= Ray Reeve =

American broadcaster (1901–1980)

Ray Reeve (1901–1980) was a pioneering American radio and television sports commentator.

==Career==

Ray Reeve was a sports broadcaster who worked for WRAL-AM and FM, the Tobacco Sports Network and WRAL-TV during a career that spanned five decades.

He is best known as the first voice of Atlantic Coast Conference basketball over the Tobacco Sports Network—a radio network formed by Capitol Broadcasting Company in 1948 to carry the region's collegiate games.

Reeve's distinct play-by-play style and raspy voice endeared him to listeners throughout the ACC region. Sports historians credit the early growth of the league in part to Reeve's compelling basketball broadcasts.

As the ACC evolved, Reeve narrowed his broadcasts to NC State athletics. He gained widespread popularity as the voice of Wolfpack basketball and football during the eras of Coaches Everett Case and Earle Edwards.

When WRAL-TV signed on the air in 1956, Reeve was its first sports director and sports anchor – roles he maintained until his retirement in 1973.

During his early years at WRAL-TV Reeve was the original host of All-Star Wrestling, which later became Mid-Atlantic Championship Wrestling. He hosted the wildly popular shows in the late 50s and early 60s as they were recorded before a live audience in WRAL-TV's Studio A. Reeve later turned the hosting duties over to an up-and-coming WRAL sportscaster–Nick Pond.

In its on-air and print promotion, WRAL-TV referred to Ray Reeve as the “Dean of Sportscasters,” and it turns out his contemporaries agreed. In 1967 Reeve was elected to the NC Sports Hall of Fame—becoming the first broadcaster to be so honored.
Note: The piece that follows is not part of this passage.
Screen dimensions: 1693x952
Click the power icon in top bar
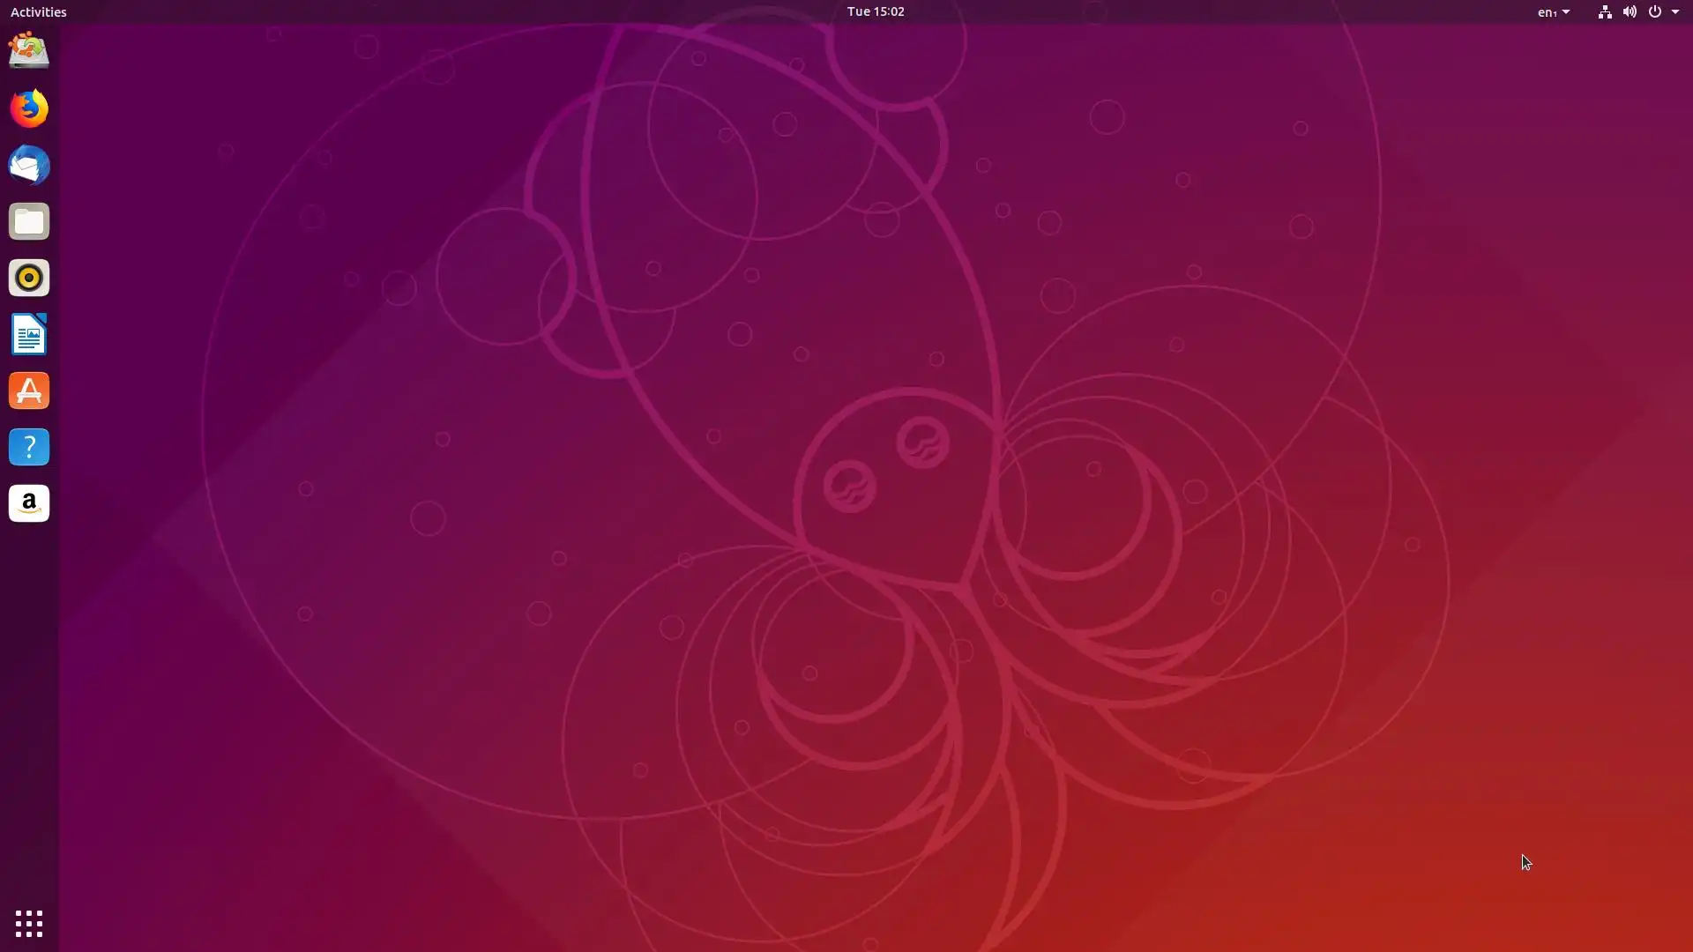coord(1654,11)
Reeve was a graduate of Dartmouth College. He died in 1980.
He was long association with Tobacco Sports Network and WRAL-TV. He made radio broadcasts of early ACC games in 1950s carried the league to millions of listeners across the eastern seaboard. He was a graduate of Dartmouth College.

==Awards==
Elected into the North Carolina Sports Hall of Fame in 1967, he was the first broadcaster to receive this honor.